O deputado federal Marcos Pollon (PL) anunciou nesta segunda-feira (22) a pré-candidatura ao Governo de Mato Grosso do Sul nas eleições de 2026, em resposta à filiação do ex-governador Reinaldo Azambuja ao PL, que deve disputar vaga ao Senado pelo partido. O movimento escancara o racha na legenda, que passa a ser comandada localmente por aliados do PSDB e do grupo de Azambuja.
A decisão de Pollon marca o rompimento com a estratégia da cúpula do partido, que já declarou apoio à reeleição do governador Eduardo Riedel (PP). Para Pollon, “a direita precisa de representação verdadeira em Mato Grosso do Sul”, sinalizando resistência à composição do PL com partidos do centrão e da velha política estadual.

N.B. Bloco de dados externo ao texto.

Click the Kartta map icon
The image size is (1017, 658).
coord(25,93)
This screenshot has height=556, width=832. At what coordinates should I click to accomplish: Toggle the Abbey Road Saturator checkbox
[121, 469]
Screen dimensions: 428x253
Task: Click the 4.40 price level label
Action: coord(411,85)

O cenário evidencia a fragmentação do campo bolsonarista no Estado e cria incertezas sobre o desempenho do partido em 2026, quando a polarização entre direita e esquerda deve pautar mais uma vez as disputas regionais. Com a palavra final ficando a cargo do ex-presidente Jair Bolsonaro, a tendência é de que as decisões sobre alianças e chapas deverão se arrastar até o próximo ano, refletindo a disputa de poder interna.